A story about a mystery shark found in an alleyway in Salford has become the most-read feature in SalfordOnline.com’s history.
Now one reader claims not only seen the predator hanging in a shop doorway, but also knows why it was there.
Tuesday 3 July 1965 saw the intriguing case of the 30lb, 5ft baby Jaws, discovered by baffled police officer PC Geoffrey Barlow in an entryway off Trafford Road near to Salford Docks.
Officers from the Salford Cleansing Department told how they thought police were pulling their leg when they were called to King William Street to dispose of a shark.
Janis Tonkin, now 58, believes the story traces back to well-known Salford businessman Charlie (Charles) Camilleri.
Charlie – a father-of six born in Ordsall who passed away in 2006 at the age of 78 – owned several businesses on Trafford Road including taxi firms, a second-hand store, a greengrocers, cafes, pet shops and a boarding house.
He was distinguished by his trilby hat and his intimate knowledge of the goings on in the notoriously ‘characterful’ area.
A 1994 book bymemories of the area.
Janis herself has a long association with Salford Docks – her father was a docker and her mother worked in the dockside police canteen.
At the time she lived in a house inside the dock gates on the long-demolished Race Street.
The street was split in two parts – one half on Trafford Road and the other facing the water, with access gained through the Aubrey Street gates.

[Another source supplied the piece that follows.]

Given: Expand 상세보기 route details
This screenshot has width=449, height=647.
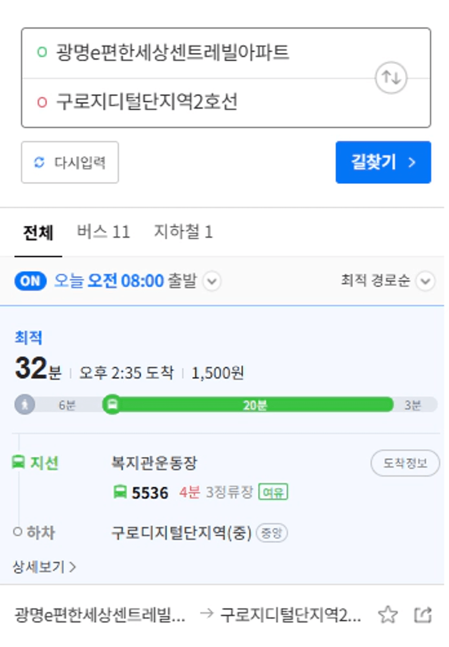Looking at the screenshot, I should (x=44, y=567).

At one time it would have backed onto 9 Dock – now Anchorage Quay and the Salford Watersports Centre – and the former housing area is taken over by business parks and office developments.
Every morning Janis’ mother would walk her along Trafford Road to St Joseph’s School in Ordsall, and she would pass Charlie’s cafe.
Images via Charles Camilleri Foundation Facebook
“One morning we passed and there was this big shark hanging up outside the cafe!
“It didn’t smell, and appeared quite fresh,” Janis said.
“Several people stopped and commented on this rather unusual sight, but when we came home in the afternoon it had gone.
“Later on that evening I overheard my parents talking and they said that the shark had been hung outside Charlie’s cafe by either dockers or foreign sailors as a prank, because Charlie had allegedly diddled them out of some money at cards.”
Dockers were known for spinning practical jokes and delighted in getting one over on each other.
Parts of Trafford Road at the time were a mecca for hedonism, with rowdy pubs and the influx of foreign sailors into the Docks earning the area the nickname The Barbary Coast – a sly reference to San Francisco’s notorious red-light district.
“Charlie did no more than take the shark down and took it as the joke it was meant to be,” Janis says.
“He was a well-liked man and very popular in the area so there was no malice intended.”
Salford was once the third busiest port in the whole of Britain.
Liners up to 12,500 tonnes would bring in commodities from all over the world including grain, cotton and timber.
It brought sailors and merchant seamen to the city from all over the world.
It’s still a mystery how the fish made it through customs – but now we believe the whole shark affair was not some elaborate hoax, at least.